UNPACKING THE SCOURGE
Benson Mutali, an employee at the Ministry of Gender Equality, Poverty Eradication and Social Welfare last week told Desert Radio that depression is one of the major causes of suicide.
He described it as a mental state during which someone feels worthless and hopeless.
This leads to extreme changes in character, such as aggressiveness and a lack of sleep.
“In our cultures we align depression with demonic spirits, but it is a mental illness that can actually be treated,” Mutali said.
Ondonga Traditional Authority spokesperson Frans Enkali says there is no one-size-fits-all solution to suicide.
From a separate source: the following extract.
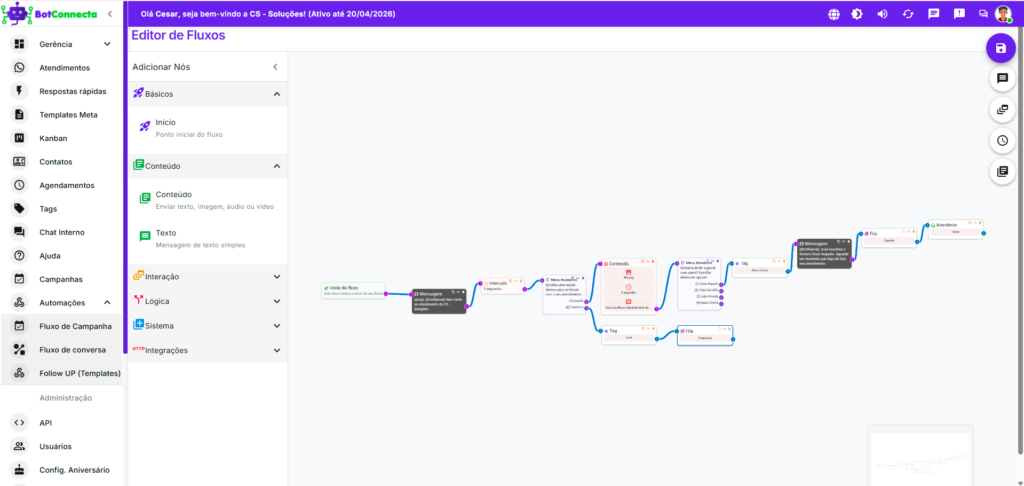Select the Texto simple message node

point(165,233)
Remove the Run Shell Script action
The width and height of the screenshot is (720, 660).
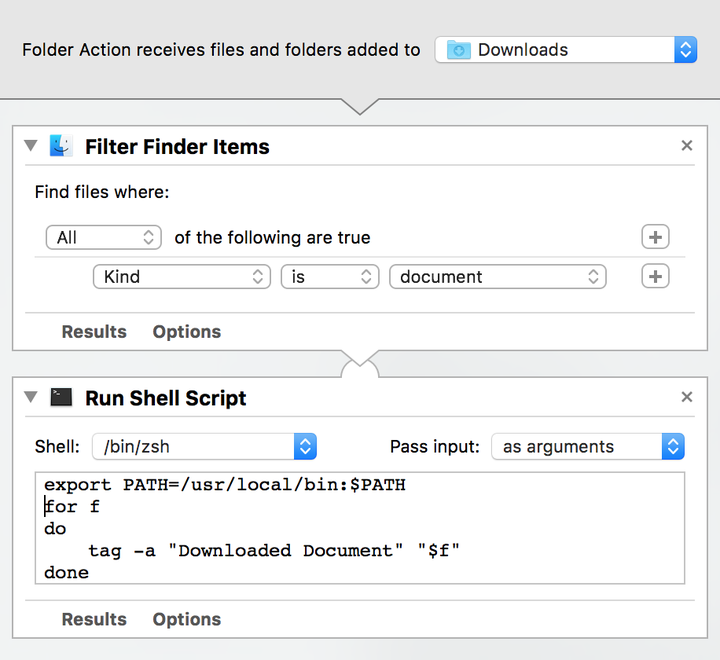(x=687, y=397)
He says social integration and some adjustments to traditional norms and customs could be of assistance.
“If we do away with the practice of addressing boys and girls separately, we will create a situation where genders understand one another, and this could eliminate a lot of misconceptions and stereotypes,” Enkali says.
Life coach Petrina Simon says: “There is a difference how men and women are wired, but if we introduce these differences to the respective genders at the beginning, it would eliminate the pressures people feel in life as they grow older.”
The issue of absent fathers also came to the fore as a major contributor to the increase in suicide cases in men.
Mutali says many young men have no role models. Acting Zambezi health director Yolanda Lisho says the situation is worsened by a lack of social workers, particularly in the rural areas.
“Social workers in the region are unable to raise awareness of social ills and mental health issues in the rural areas, even though they do outreach services where they can reach,” she says.
She, however, says they continuously raise awareness through hosting sensitisation meetings and using radio on identifying warning signs and available healthcare services.
Nangula Petrus, a community activist at Omuthiya, says: “It is high time we speak up about mental health issues. Suicide is preventable and we all have a role to play to create safe spaces for people in our communities.”